5.決算書を本気で読むのなら会計方針から読もう

 ここまでで、決算書の表面的な数字に惑わされることなく、冷静な判断のもと決算書を実生活において役立てるためには、決算書が、自己申告書であるということと併せて考えれば、

「決算書を本気で読むのなら会計方針から読もう」

 という私の提言をご理解いただけるのではないでしょうか。

 ポイントは、決算書が自己申告書であるにも関わらず、会計方針の選択が、企業の判断に任されているが故に様々な思惑がからんでいるという点です。会計方針を無視して、決算書を読むことは、真っ暗な夜道をライトが点灯しない欠陥車で走るようなものであり、それが、どれほど危険なことなのかは、明らかでしょう。逆に、しっかりと会計方針を理解したうえで、決算書を読むことで、ご自身の知識や経験との相乗効果で、決算書の数字が表現している、企業活動(結局は、人間が行った実際の活動)が手に取るようにわかる日が来ることでしょう。

 そして、会計方針を読む際に意識すべき点は、

  • この企業の決算書は、どのような会計方針を採用して作成されているのか?そして、その採用されている会計方針は、この企業の活動(結局は、人間が行った実際の活動)の結果を表現する方法として適切であろうか?
  • 当期の決算書を作成するにあたり、前期の決算書から、会計方針に変更がなされていないか?もし、変更があるのなら、変更の理由とその理由が適切なのか?また、何故、当期のこのタイミングで変更をするのか?

 の二点で十分です。

 以上が、今回の私の論文の主な内容です。次回の論文では、「監査業務に従事する公認会計士はある意味占い師だ-後出しじゃんけんでいじめられる公認会計士の苦悩-」という切り口で、お話をさせていただきます。その前に、この論文で、あと一点だけ補足させてください。それは、会社四季報の数字だけ、ちらっと眺めて、「前期の決算と比較してどうのこうのとか、同業他社と比較してどうのこうのとか言いだし、ひいては、この会社の株価は・・・」などと言い出す方の話は信用しない方が良いでしょうということです。
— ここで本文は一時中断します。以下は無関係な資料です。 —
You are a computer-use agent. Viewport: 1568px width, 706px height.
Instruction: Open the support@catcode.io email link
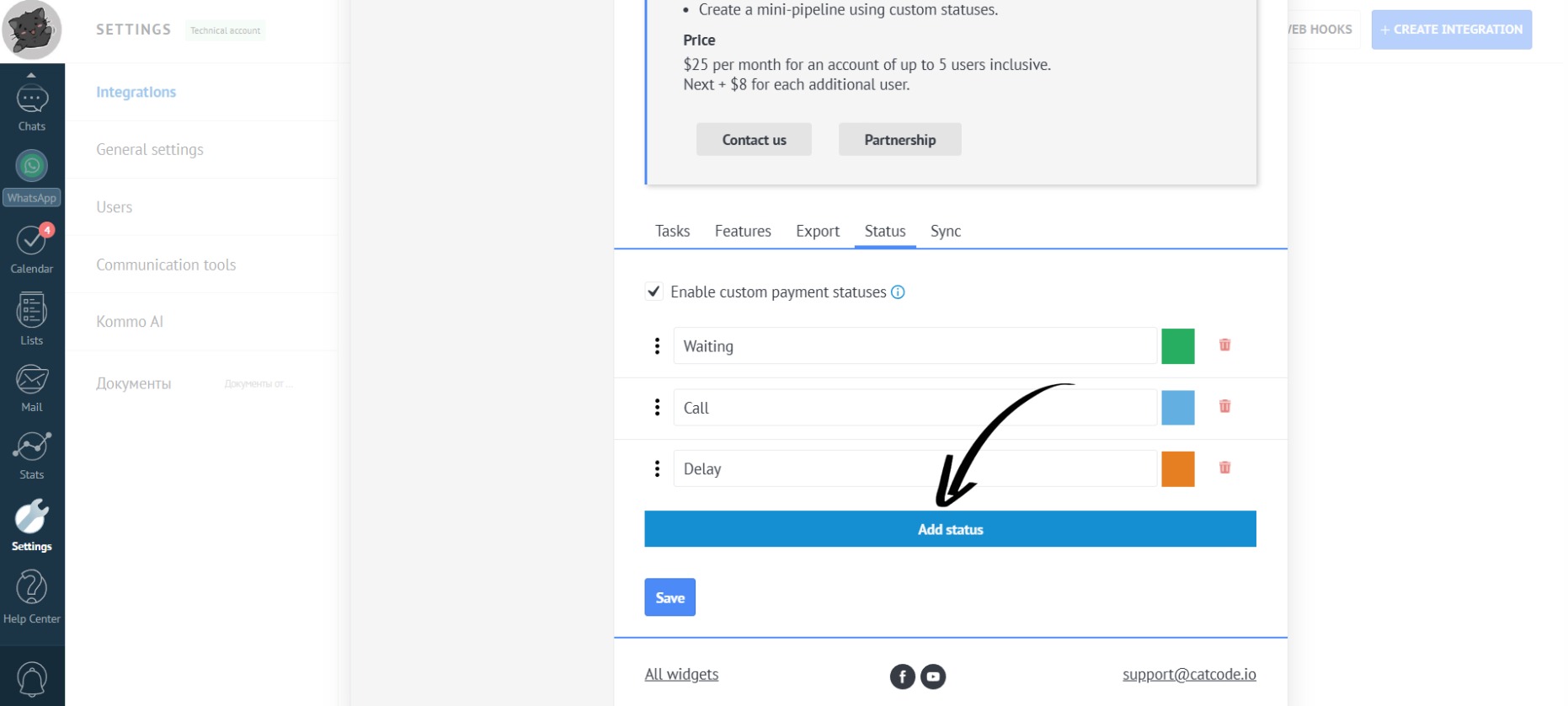(1188, 674)
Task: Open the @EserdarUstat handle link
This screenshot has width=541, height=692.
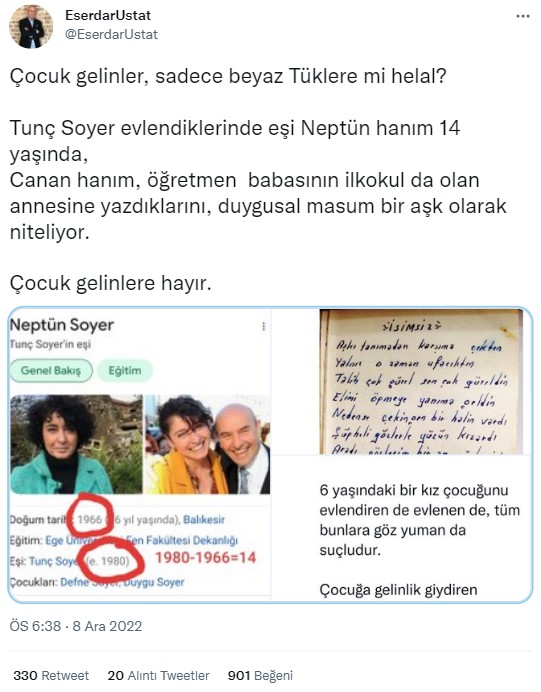Action: click(x=111, y=34)
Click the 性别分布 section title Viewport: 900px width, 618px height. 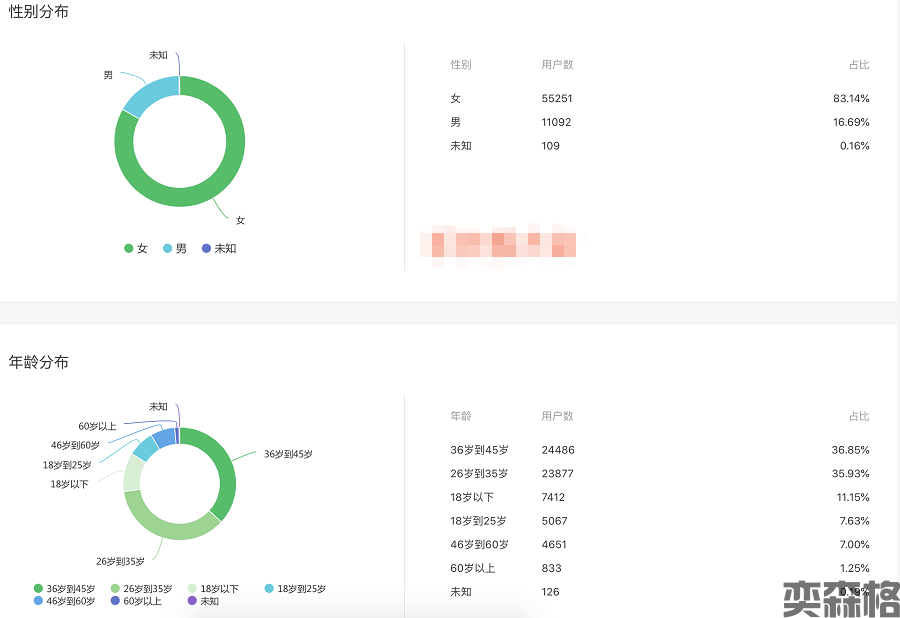click(x=39, y=12)
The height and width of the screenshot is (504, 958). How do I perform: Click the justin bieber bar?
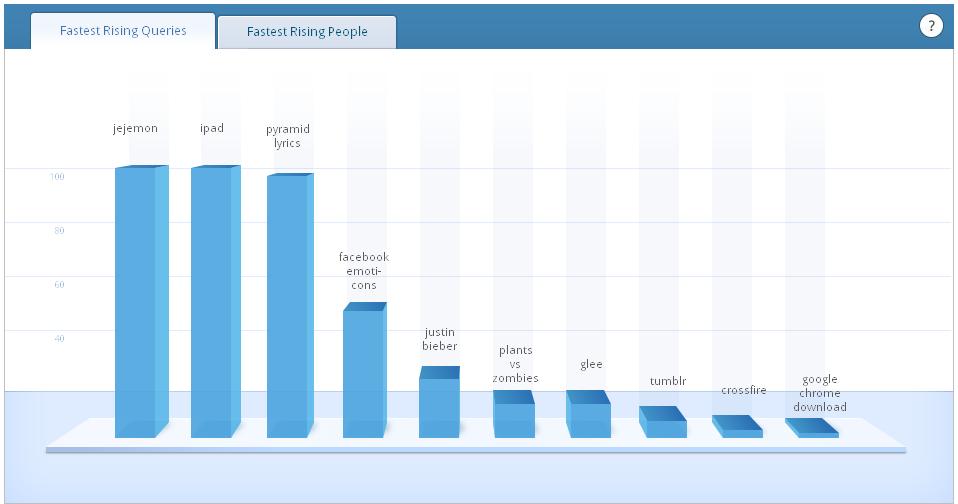(439, 405)
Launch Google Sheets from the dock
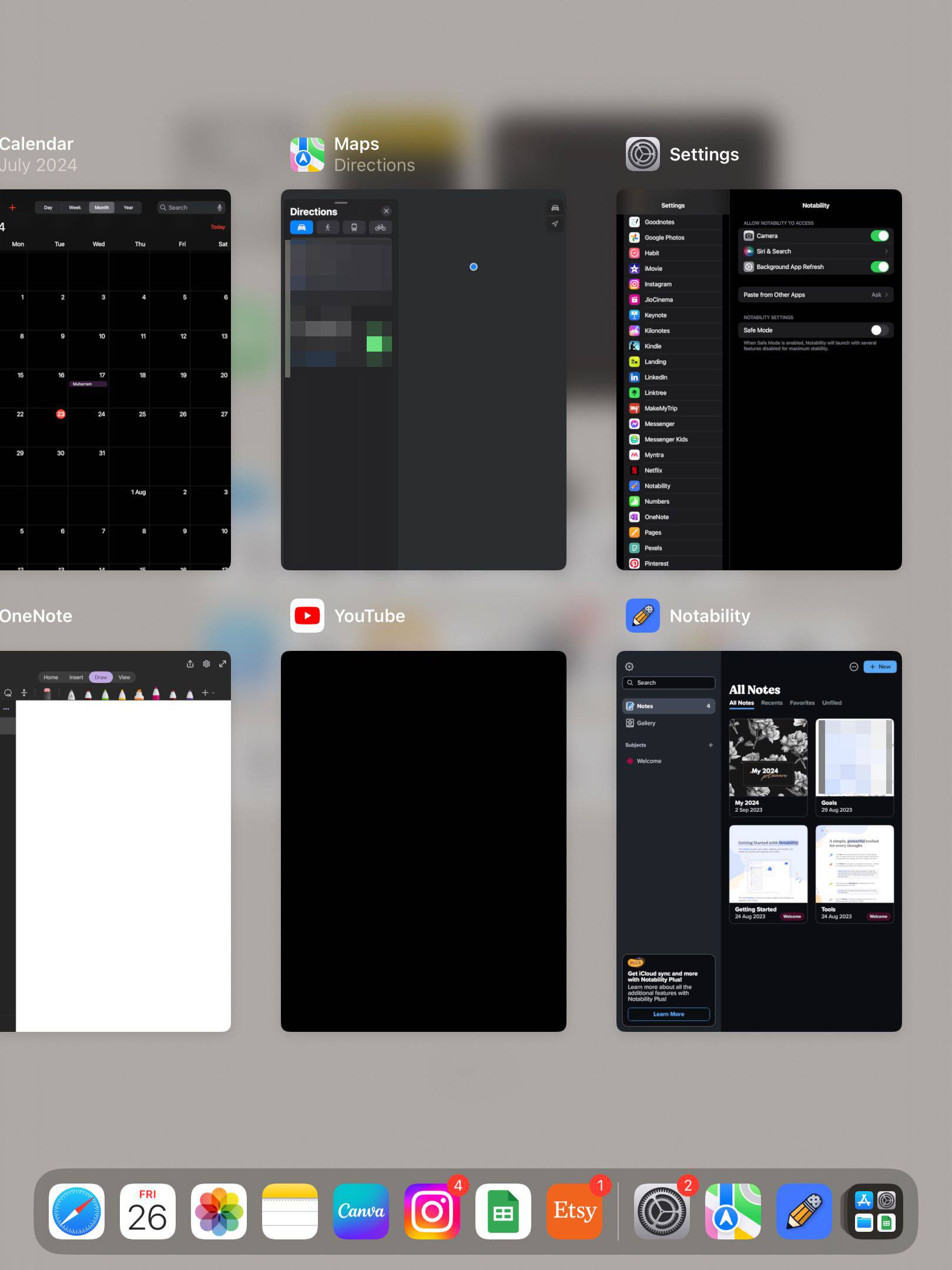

 そんな場面に出くわしたら、上記、二点の会計方針を読むときの意識すべきことを、そのまま、その方に質問してみてください。この質問に、しどろもどろになってしまう方の発言は、信用しない方が良いでしょう。逆に、決算書の該当箇所を見ながらでも、説明のできる方の発言は、じっくりと聞く価値はあるでしょう。